The oak that killed her uprooted about 50 yards away from the road on a steep hillside. The bottom of the broken tree was about five feet downhill from the rooted base, suggesting the oak gathered momentum quickly, as if blown by a strong wind and going airborne.

Whether Kuhle had any time to try and get out of the way will never be known. She was not wearing headphones of any sort, but who knows if the lashing wind through the trees and steady downpour muffled the sound of cracking wood or even if it would have been enough of a warning.

Why that particular tree broke also is a mystery. Stewart said he thought he recognized signs of sudden oak death on the tree, which he estimated to be about 60 feet tall.

What is certain is that had she been walking just a bit slower or faster, Kuhle would have avoided her fate.

One of her brothers said he felt compelled to visit the site Monday to "try and connect the dots" with something that seems so random and meaningless.

"Most of us would have had a better chance of winning the lottery or being struck by lightning than something like this," Ken Kuhle of Palmdale said after driving all night to Freestone. "One second more or one second less would have been the difference between life and death."

David Stewart, his young eyes bloodshot, was cradled in his father's arms Monday as they stood outside their rented Freestone Flat Road home where signs caution motorists to slow down and plum trees are in full purple bloom.
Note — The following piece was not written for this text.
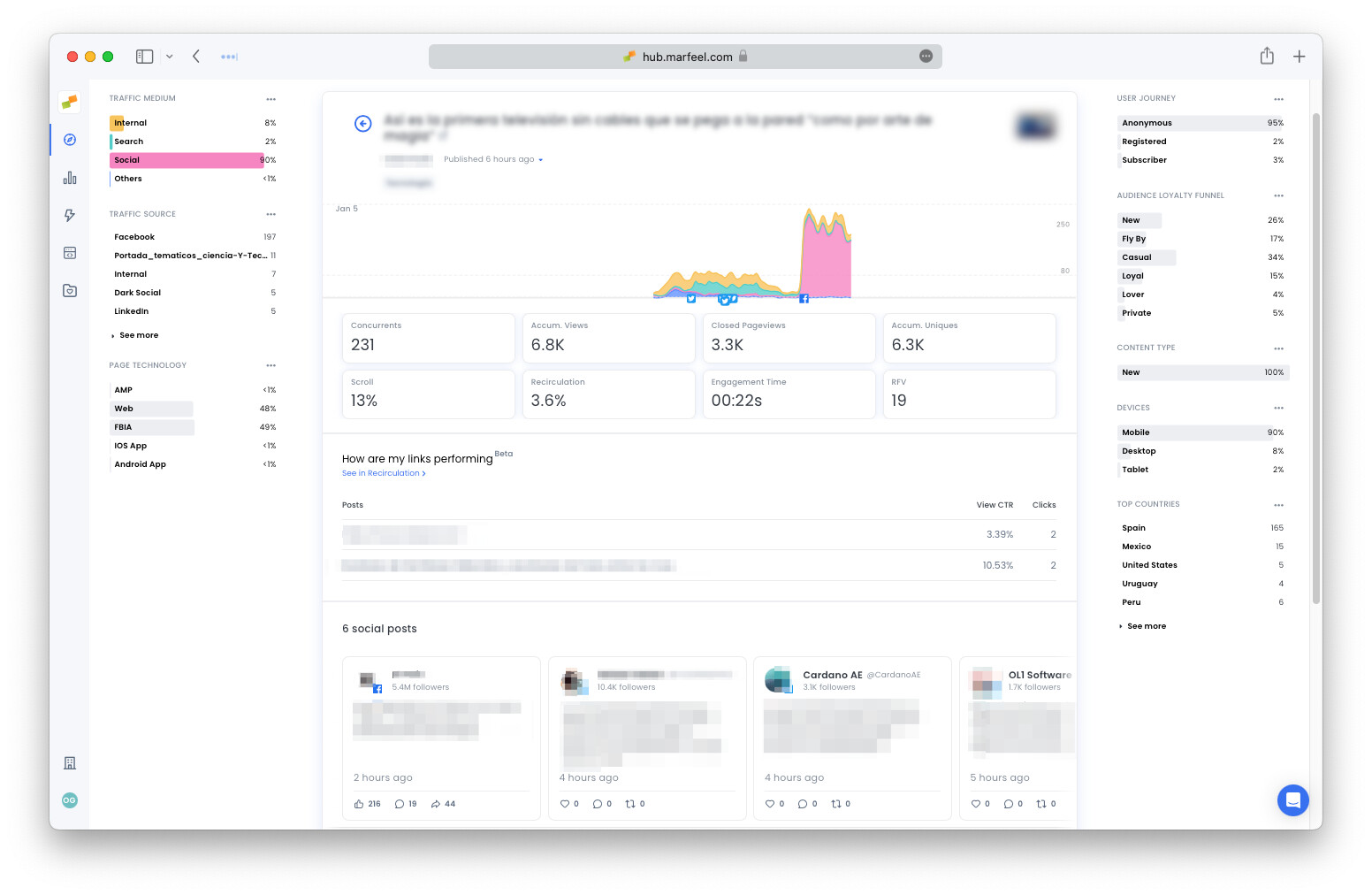Open the Traffic Medium options menu

coord(271,98)
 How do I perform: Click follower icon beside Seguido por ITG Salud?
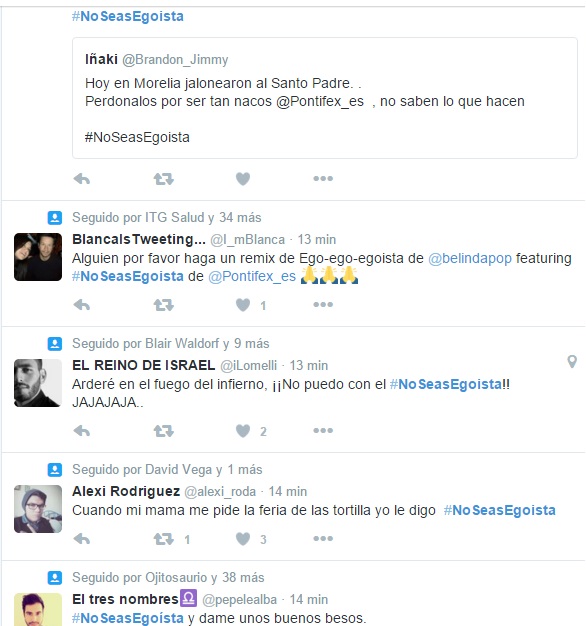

The rural home just north of Freestone was the ideal setting for Jamie Kuhle, who felt she had a spiritual connection with nature and was described by one friend as being left of New Age. One of six children, Kuhle insisted on only organic foods for herself and her son. She wore a pendant around her neck that was supposed to ward off cellular waves she perceived as being a danger to her health.

Friends in this free-spirited west Sonoma County hub admired Kuhle's beliefs and were also a bit bemused by them.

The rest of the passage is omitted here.